The second event and a real highlight of the month was our parish mission which began at the end of January and is concluding as I write this letter. Our mission preacher is Dr. Megan McKenna a scripture scholar, author and story teller from New Mexico. Megan is a friend of the Redemptorists and our Provincial, Fr. Mark Miller, invited her to come to Canada and preach in our parishes with Inuvik being her first stop. Megan has a passion for sharing the Good News and people first become aware of her familiarity with the scriptures when she proclaims the Gospel without a word of text in front of her.
The theme for the first night of the mission was baptism and Megan shared with the small, but enthusiastic, group the Gospel from Mark about Jesus’ own baptism. She talked about how, when God spoke, he revealed how delighted he was in Jesus. Megan asked us to place ourselves in the story and to hear God saying how delighted he is in us and to know that the purpose of our being is to be God’s delight. Do we really experience the joy that we are called to at the baptismal font of living water?
The second evening brought out even more people than the last as word was getting around. Our theme for the evening was “Who is Jesus?” Megan asked us think about who Jesus was to us and how that image of Jesus has, or at least should have, changed through the years as we grew in faith. In the call of the disciples from Mark’s gospel we find that those who Jesus approached each had their own idea of who it was they were talking to as they listened and watched. Some called Jesus rabbi (teacher) others called him Messiah, the long await one foretold by the prophets. Jesus refers to himself as, “The Son of Man”, a title that we don’t normally think of when we think about the Son of God. Megan helped us to realize that Jesus saw his mission as one of bringing justice and compassion to the oppressed and that those who followed him were going to be challenged, as never before, to care for their neighbour and for the vulnerable ones who could not care for themselves.
The last night was about forgiveness and reconciliation. We took pause to look at our shadow side, which everybody has. Through stories we learned that our shadow was there as a reminder of past wrongs we have committed or have experienced, but it was not without hope.

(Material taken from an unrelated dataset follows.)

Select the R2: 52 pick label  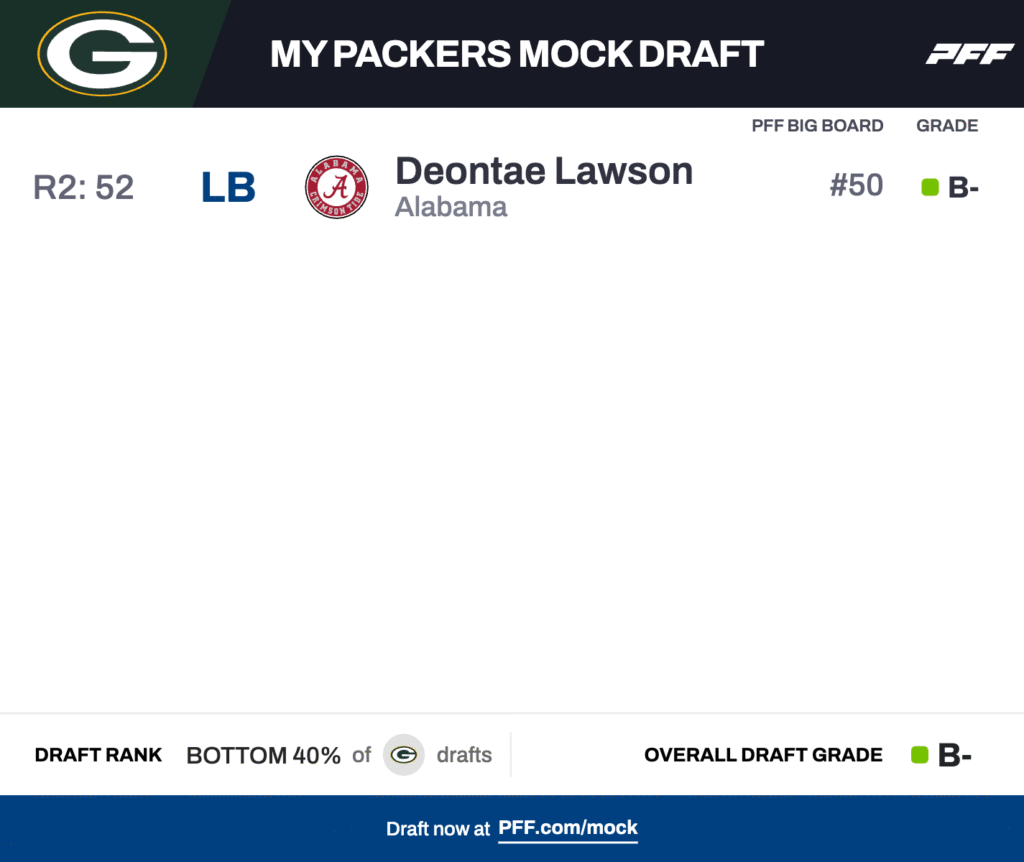tap(84, 187)
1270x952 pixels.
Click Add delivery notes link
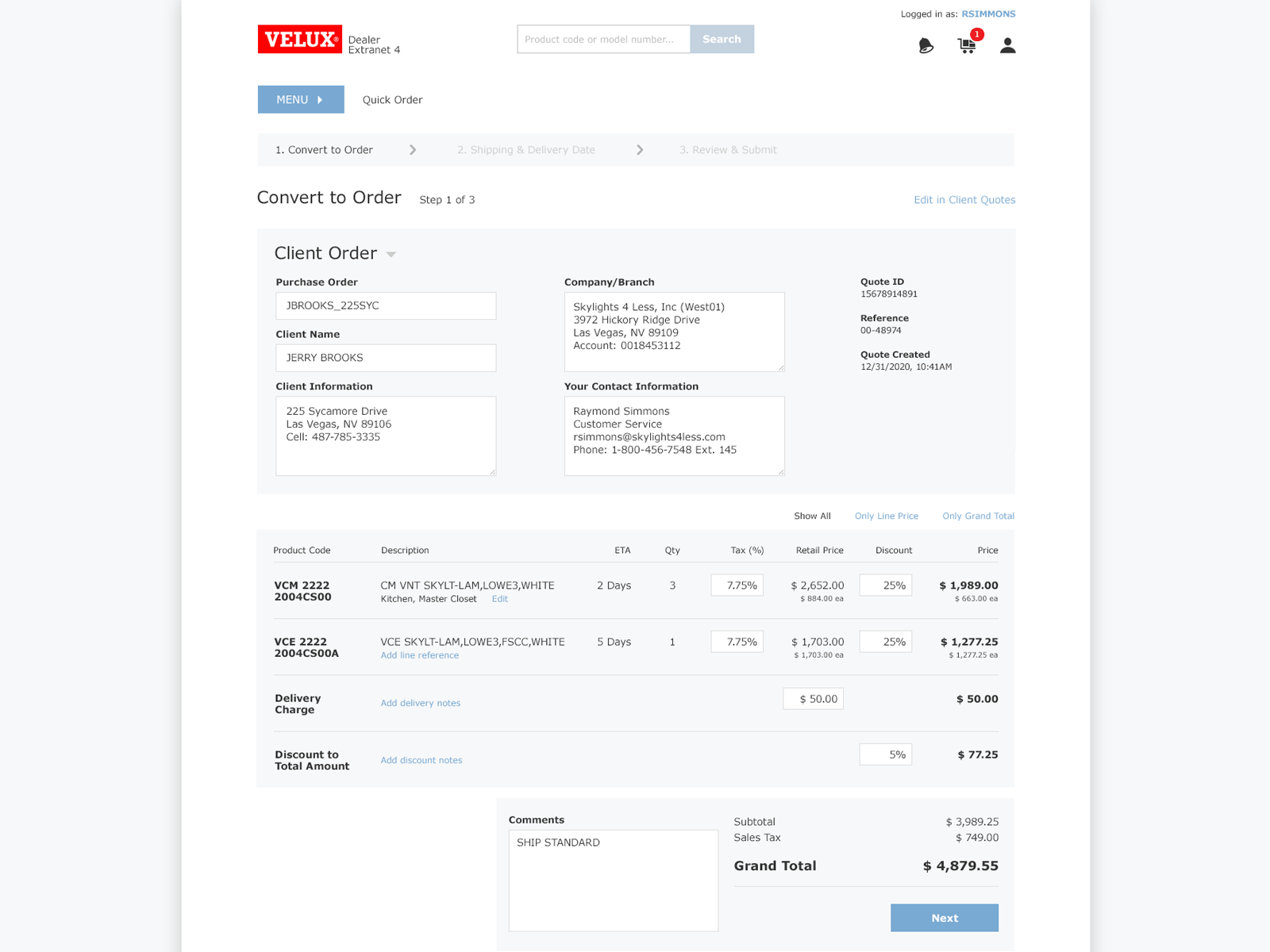(420, 703)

The shadow of the cross falls over us and erases our shadow, setting us free. But God’s forgiveness is not cheap grace. It comes with the cost of the hard work of forgiving others as God has forgiven us. The parable of the lost sheep, in which the shepherd leaves 99 good sheep in the field to go in search of the one who went astray, was used as an example of Christian community and how we must never be apathetic towards those who have left the fold. Perhaps they have done so despite our best efforts but more likely they have left because of our lack of care and support. It was certainly food for thought and a challenge to live what we say we believe.
During the week in Inuvik Megan also took the time to share her wonderful repertoire of tales with the young children at the day care and elders from the Long-term-care home. Now, we are waiting for the plows to clear the road to Tuktoyaktuk so that we can drive up and share the mission once again with the faith community there. It has really been a gift and an experience the community will reflect upon and remember for a long time.